** Page text **
If 2020 provided the shocks that spurred the fleet sector toward electric vehicles, then 2021 brought the follow-on of serious aspirations. It was a year of mandates, goals, and benchmarks for aggressive fleet electrification.
Leading automakers committed to 2030s era sales goals for their electric vehicle models, as corporations and governments put themselves under sustainability mandates. What all these targets share is the room to move. No precise science or accurate projections determines why 2030, 2028, 2035, or 2050 is the ideal year to reach an electrification or zero emissions goal. California’s 2035 deadline for eliminating sales of new internal combustion engine vehicles is 100% arbitrary. Many of the leaders and executives setting these goals today will have moved on, transitioned, or retired when the mandates come due tomorrow.
Will their successors adhere to the aspirational goals or conveniently adjust them to emerging and unforeseen realities?
With possible moving goal posts in mind, the truth about electric vehicles is the deeper you head into electrification, the more complicated and unpredictable it gets. None of those challenges are insurmountable, but they will require more thought, planning, and time. Not to mention advances in technology and data to resolve today’s holdbacks and hesitancies.
Four electrification panels I hosted during the 2021 Fleet Forward Conference, Nov. 10-12, underscored those realities. The speakers from organizations electrifying fleets made it clear you cannot buy EVs and just plug them in.
For starters, you must choose the right infrastructure that matches electrical provision that could require extensive construction and rewiring. Driving and maintaining EVs involves an entire new curriculum of training and education, including for the technicians who specialize in repairing EVs. The safety demands from acquisition to activation require their own team of experts, insurers, regulators, and consultants. Plans shift and change, so stakeholders and authorizers must be informed and persuaded at every step in the process. Once the electrified fleet is ready to roll, duty cycles must accommodate the EV performance and dynamics.
None of this happens without money: Investment, budgeting, and projected returns. As much as cleaner air makes sense, de-carbonization ultimately stems from reliable sources of funding that produce beneficial bottom lines.
Those are just some of the micro-challenges. Now for the macro issues that will bring some reality checks:
Electric Vehicle Costs & Buy-In
EVs overall still cost more than internal combustion engine (ICE) vehicles. Rebates and incentives that vary among states can offset some of the added cost. That's one reason most Americans still resist owning one. A new study published by the mobile insurance comparson site Jerry suggests nearly one-third of the representative sample of Americans (1,250 respondents) never foresees buying an electric vehicle (EV) and nearly 60% don’t foresee buying one in the next six years, according to a recent report in Forbes magazine. In 2021, EVs on average cost $11,000 more than full-sized gas-powered vehicles. While the survey reflected retail consumer preferences, fleets face the same ROI challenges.

** Provided material **
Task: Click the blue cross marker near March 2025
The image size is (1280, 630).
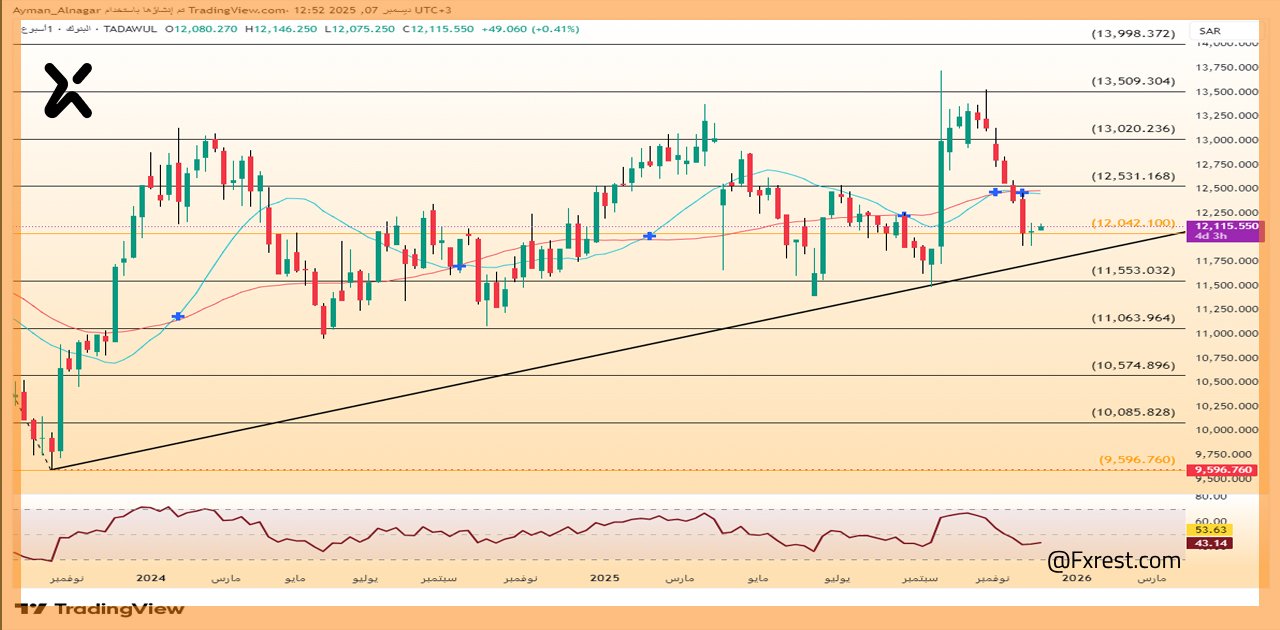Action: tap(650, 235)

** Aim of the task **
In the article on fleet electrification, what reason does the text give for most Americans still resisting owning an EV? Answer in one to three sentences.

** The reply **
EVs overall still cost more than internal combustion engine vehicles. In 2021 they cost $11,000 more on average than full-sized gas-powered vehicles. State rebates and incentives, which vary from state to state, can offset only some of that added cost.